10.Relationship of physical activity and screen time with overweight and obesity among children and adolescents with special needs in Tianjin
HAN Yu, LI Zhi, LI Penghong, CUI Tingkai, XIONG Wenjuan, QU Zhiyi, XI Wei, ZHANG Xin
Chinese Journal of School Health 2025;46(2):162-166
Objective:
To investigate the association of physical activity and screen time with overweight and obesity among children and adolescents with special needs in Tianjin, so as to provide scientific evidence for childhood obesity prevention and intervention measures in the population.
Methods:
From January 2022 to June 2024, 296 children and adolescents with intellectual disabilities and autism spectrum disorders aged 2-18 years were recruited from special education schools and institutions in Tianjin.

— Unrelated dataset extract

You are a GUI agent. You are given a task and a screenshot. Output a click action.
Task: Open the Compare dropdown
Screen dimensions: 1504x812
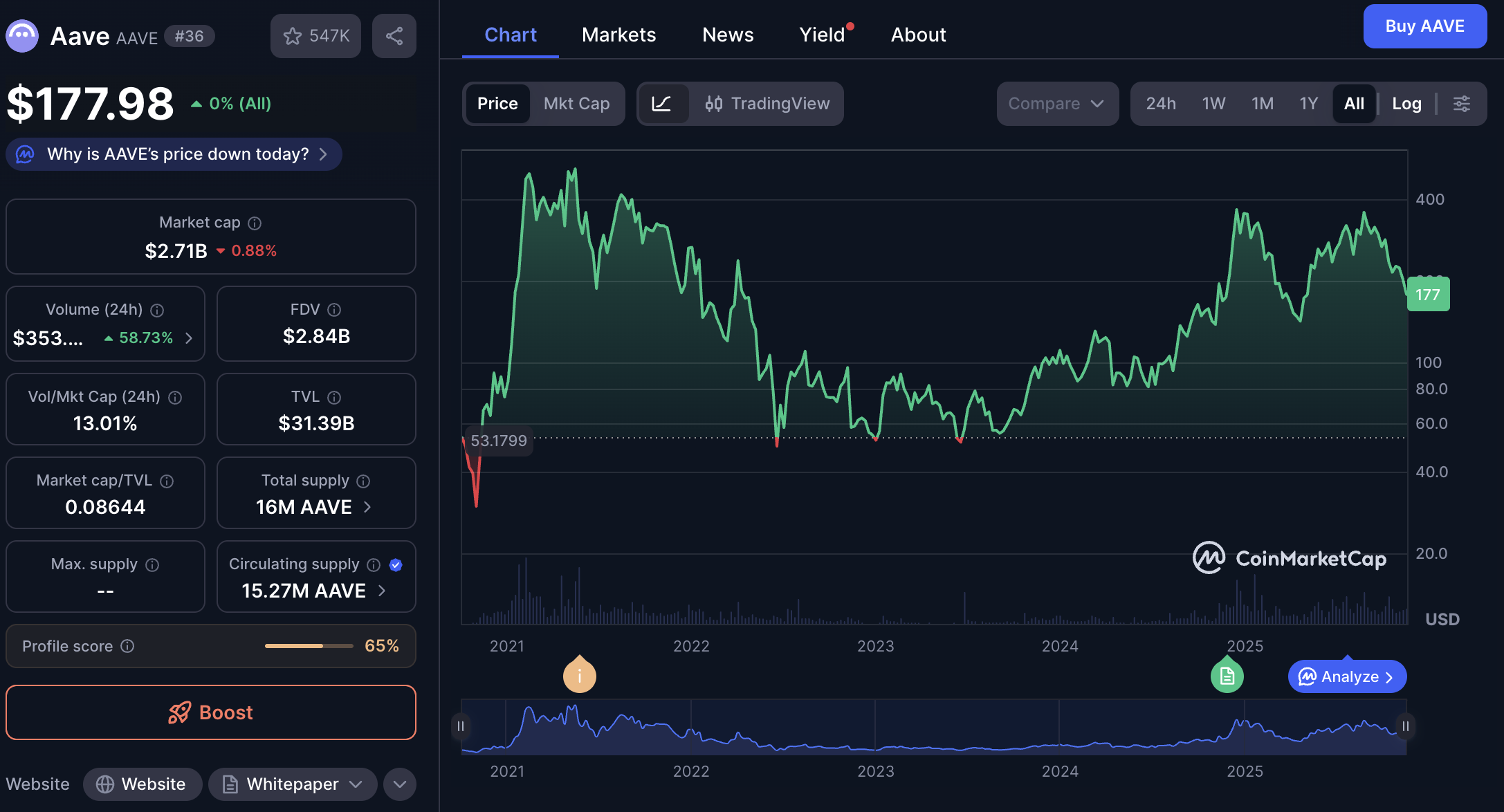(1056, 104)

Height and weight were measured, and a standardized questionnaire was used to assess physical activity and screen time. Binary Logistic regression analysis was carried out to investigate the association of physical activity and screen time with overweight and obesity.
Results:
The prevalence of overweight and obesity among children and adolescents with special needs in Tianjin were 17.2% and 21.6%, respectively, and the combined prevalence of overweight and obesity was 38.9%. The median of moderatetovigorous physical activity (MVPA) time was 0.20 h/d, and physical activity sufficiency rate was 7.8%. The median of screen time was 1.79 h/d, and the screen time compliance rate was 68.2%. The binary Logistic regression results showed that lower levels of MVPA time and increased screen time were associated with a higher risk of overweight and obesity among children and adolescents with special needs [OR(95%CI)=1.80(1.06-3.07), 2.40(1.42-4.07),P<0.05].
Conclusions
Insufficient physical activity and excessive screen time are associated with an increased risk of overweight and obesity among children and adolescents with special needs. Therefore, comprehensive intervention measures should be implemented as early as possible to prevent and reduce the incidence of overweight and obesity in this population.